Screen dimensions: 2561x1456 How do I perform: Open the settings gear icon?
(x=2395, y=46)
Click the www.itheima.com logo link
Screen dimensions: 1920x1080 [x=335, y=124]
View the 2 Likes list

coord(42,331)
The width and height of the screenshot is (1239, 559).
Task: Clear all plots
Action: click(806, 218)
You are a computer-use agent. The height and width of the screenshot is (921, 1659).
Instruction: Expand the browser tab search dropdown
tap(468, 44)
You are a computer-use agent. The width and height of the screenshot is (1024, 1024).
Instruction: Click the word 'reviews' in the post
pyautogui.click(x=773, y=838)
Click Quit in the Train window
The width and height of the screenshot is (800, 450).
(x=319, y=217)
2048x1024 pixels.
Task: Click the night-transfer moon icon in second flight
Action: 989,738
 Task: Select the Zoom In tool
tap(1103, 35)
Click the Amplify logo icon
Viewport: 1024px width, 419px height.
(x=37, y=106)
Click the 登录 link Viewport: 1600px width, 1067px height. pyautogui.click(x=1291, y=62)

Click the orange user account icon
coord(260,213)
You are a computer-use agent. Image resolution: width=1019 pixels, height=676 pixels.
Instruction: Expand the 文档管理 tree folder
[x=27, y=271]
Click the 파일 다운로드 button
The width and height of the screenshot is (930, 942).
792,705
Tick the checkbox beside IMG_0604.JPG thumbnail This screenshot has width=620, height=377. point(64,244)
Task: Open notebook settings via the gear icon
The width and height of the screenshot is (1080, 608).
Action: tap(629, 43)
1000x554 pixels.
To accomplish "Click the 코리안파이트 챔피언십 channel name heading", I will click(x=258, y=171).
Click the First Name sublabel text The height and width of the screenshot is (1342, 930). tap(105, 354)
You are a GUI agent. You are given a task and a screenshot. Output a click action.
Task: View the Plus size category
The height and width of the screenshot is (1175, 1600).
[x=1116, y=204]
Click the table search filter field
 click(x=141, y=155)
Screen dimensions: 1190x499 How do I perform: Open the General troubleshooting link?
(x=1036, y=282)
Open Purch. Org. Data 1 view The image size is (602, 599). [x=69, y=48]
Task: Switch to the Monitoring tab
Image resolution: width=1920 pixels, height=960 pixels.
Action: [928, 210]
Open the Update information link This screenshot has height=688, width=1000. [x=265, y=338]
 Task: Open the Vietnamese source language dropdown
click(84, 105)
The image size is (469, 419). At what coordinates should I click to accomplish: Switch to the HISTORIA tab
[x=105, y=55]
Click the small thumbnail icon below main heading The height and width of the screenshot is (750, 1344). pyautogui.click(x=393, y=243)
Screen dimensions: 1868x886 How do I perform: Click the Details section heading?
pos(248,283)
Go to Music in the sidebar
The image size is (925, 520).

▶ **GOAL**: Give every line of the entries above as a Markdown table with the columns Row and Entry line, one line per row, skipping blank lines.

▶ **RESULT OF THE EXERCISE**:
| Row | Entry line |
|---|---|
| 1 | Screen dimensions: 2561x1456 How do I perform: Open the settings gear icon? |
| 2 | (x=2395, y=46) |
| 3 | Click the www.itheima.com logo link |
| 4 | Screen dimensions: 1920x1080 [x=335, y=124] |
| 5 | View the 2 Likes list |
| 6 | coord(42,331) |
| 7 | The width and height of the screenshot is (1239, 559). |
| 8 | Task: Clear all plots |
| 9 | Action: click(806, 218) |
| 10 | You are a computer-use agent. The height and width of the screenshot is (921, 1659). |
| 11 | Instruction: Expand the browser tab search dropdown |
| 12 | tap(468, 44) |
| 13 | You are a computer-use agent. The width and height of the screenshot is (1024, 1024). |
| 14 | Instruction: Click the word 'reviews' in the post |
| 15 | pyautogui.click(x=773, y=838) |
| 16 | Click Quit in the Train window |
| 17 | The width and height of the screenshot is (800, 450). |
| 18 | (x=319, y=217) |
| 19 | 2048x1024 pixels. |
| 20 | Task: Click the night-transfer moon icon in second flight |
| 21 | Action: 989,738 |
| 22 |  Task: Select the Zoom In tool |
| 23 | tap(1103, 35) |
| 24 | Click the Amplify logo icon |
| 25 | Viewport: 1024px width, 419px height. |
| 26 | (x=37, y=106) |
| 27 | Click the 登录 link Viewport: 1600px width, 1067px height. pyautogui.click(x=1291, y=62) |
| 28 | Click the orange user account icon |
| 29 | coord(260,213) |
| 30 | You are a computer-use agent. Image resolution: width=1019 pixels, height=676 pixels. |
| 31 | Instruction: Expand the 文档管理 tree folder |
| 32 | [x=27, y=271] |
| 33 | Click the 파일 다운로드 button |
| 34 | The width and height of the screenshot is (930, 942). |
| 35 | 792,705 |
| 36 | Tick the checkbox beside IMG_0604.JPG thumbnail This screenshot has width=620, height=377. point(64,244) |
| 37 | Task: Open notebook settings via the gear icon |
| 38 | The width and height of the screenshot is (1080, 608). |
| 39 | Action: tap(629, 43) |
| 40 | 1000x554 pixels. |
| 41 | To accomplish "Click the 코리안파이트 챔피언십 channel name heading", I will click(x=258, y=171). |
| 42 | Click the First Name sublabel text The height and width of the screenshot is (1342, 930). tap(105, 354) |
| 43 | You are a GUI agent. You are given a task and a screenshot. Output a click action. |
| 44 | Task: View the Plus size category |
| 45 | The height and width of the screenshot is (1175, 1600). |
| 46 | [x=1116, y=204] |
| 47 | Click the table search filter field |
| 48 |  click(x=141, y=155) |
| 49 | Screen dimensions: 1190x499 How do I perform: Open the General troubleshooting link? |
| 50 | (x=1036, y=282) |
| 51 | Open Purch. Org. Data 1 view The image size is (602, 599). [x=69, y=48] |
| 52 | Task: Switch to the Monitoring tab |
| 53 | Image resolution: width=1920 pixels, height=960 pixels. |
| 54 | Action: [928, 210] |
| 55 | Open the Update information link This screenshot has height=688, width=1000. [x=265, y=338] |
| 56 |  Task: Open the Vietnamese source language dropdown |
| 57 | click(84, 105) |
| 58 | The image size is (469, 419). At what coordinates should I click to accomplish: Switch to the HISTORIA tab |
| 59 | [x=105, y=55] |
| 60 | Click the small thumbnail icon below main heading The height and width of the screenshot is (750, 1344). pyautogui.click(x=393, y=243) |
| 61 | Screen dimensions: 1868x886 How do I perform: Click the Details section heading? |
| 62 | pos(248,283) |
| 63 | Go to Music in the sidebar |
| 64 | The image size is (925, 520). |